Youssef Barahmi told NBC News he could see the camp being “surrounded by the IDF,” from his home less than 2 miles away in the town of the same name.
The Palestinian Authority employee said his mother-in-law, who lives in the camp, had told him that Israeli forces were surrounding her house. He added that he was no longer able to reach her over the phone.
Mutaz Abu Sanad, a businessman who lives at a camp in Tubas, said he worries the operation could last several days as Israeli forces search every home.
The situation at the camp “is extremely difficult,” Sanad said. People fear moving around trying to leave as the search-and-arrest raids continue.
'Full-fledged war'
Katz made the connection between the raids in the West Bank and the war in Gaza. Palestinian health authorities say more than 40,000 people have been killed in the besieged enclave since Israel launched its offensive after the Oct. 7 terrorist attacks. Hamas’ assaults in southern Israel killed 1,200 people and led to 250 others being taken hostage.
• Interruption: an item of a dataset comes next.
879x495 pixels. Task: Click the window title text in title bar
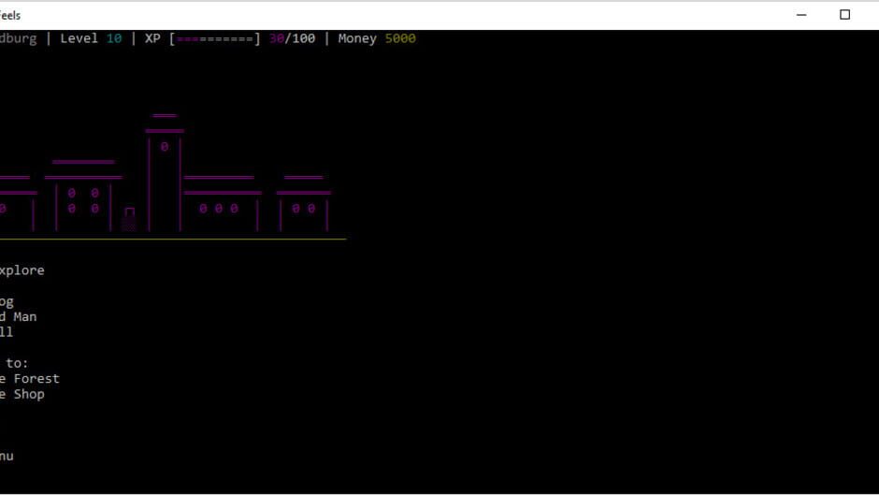[10, 15]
Katz said Israel must “address this threat in the same manner as we deal with terrorist infrastructures in Gaza, including the temporary evacuation of Palestinian residents and any other necessary measures.”
This is a “full-fledged war and we must win it,” he added.
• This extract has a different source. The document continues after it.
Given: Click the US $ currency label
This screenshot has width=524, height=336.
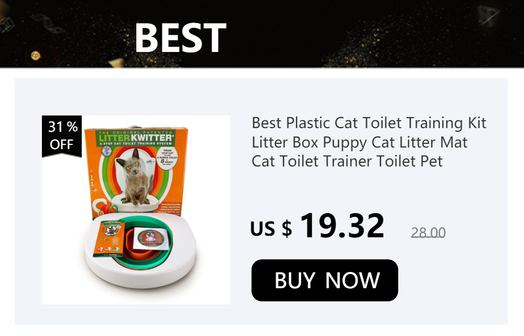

Katz also said that the IDF was “operating with intensity” in Jenin and Tulkarem to stamp out “Islamic-Iranian terrorist infrastructures.”
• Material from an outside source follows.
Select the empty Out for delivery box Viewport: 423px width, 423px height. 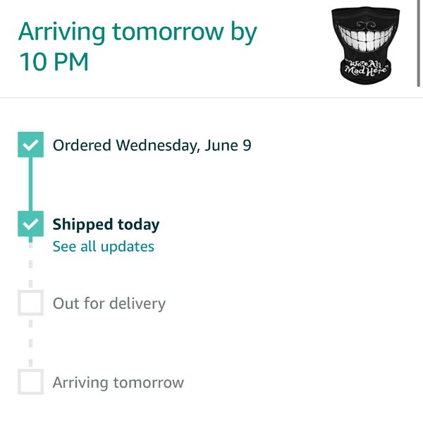click(x=30, y=302)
Katz said that Iran was trying to establish "an eastern terrorist front" against Israel in the West Bank, and accused it of funding and arming militants and smuggling weapons from Jordan.
Israel frequently blames Iran for violence in the region. Tehran does not officially recognize Israel's right to exist and has supported militant groups throughout the region, including Hamas and Lebanon's Hezbollah. The U.S. government has designated Iran one of the world's leading state sponsors of terrorism.

Israel’s policies in the West Bank have drawn harsh international condemnation.
The International Court of Justice said last month that Israel’s occupation of Palestinian territories, including the West Bank, breached international law. The United Nations Office for the Coordination of Humanitarian Affairs has identified more than 1,000 attacks by Israeli settlers on Palestinians in the West Bank since Israel started its military offensive more than 10 months ago.
The sharp rise in settler violence has fueled an armed resistance in Jenin and elsewhere across the West Bank.
Kenneth Roth, the former executive director of Human Rights Watch, said that Israel, during it’s “endless occupation” of the occupied West Bank, should normally “apply law enforcement standards, which permit the use of lethal force only as a last resort to stop an imminent lethal threat.”
But “if the conflict with militants becomes intense and organized enough, Israel can apply war standards, which permits the killing of combatants (while taking all feasible precautions to spare civilians),” he said.
“The line between the two can be difficult to draw. It depends on the intensity and organization of the militants who are challenging Israeli forces,” he added.
The raids came amid growing tensions in the region amid Israel's monthslong military offensive in Gaza, with Iran having yet to act after vowing retaliation against Israel for the assassination last month of Hamas political leader Ismail Haniyeh.
The operation in the West Bank happened two weeks after the U.S. approved $20 billion in arms sales to Israel, including scores of fighter jets and advanced air-to-air missiles, according to a State Department announcement.

Hostilities also flared at Israel’s northern border with Lebanon over the weekend as Israeli forces and the Iran-backed militant group Hezbollah traded fire following the assassination of commander Fuad Shukr, for which Hezbollah also vowed retaliation.
Efforts to negotiate a cease-fire deal that would end the fighting in Gaza and free the hostages who remain held there have so far failed to yield results, despite recent optimism from Washington on progress in the talks.
Daniele Hamamdjian reported from Jerusalem, Omer Bekin from Tel Aviv, Chantal Da Silva from London and Daniel Arkin from New York.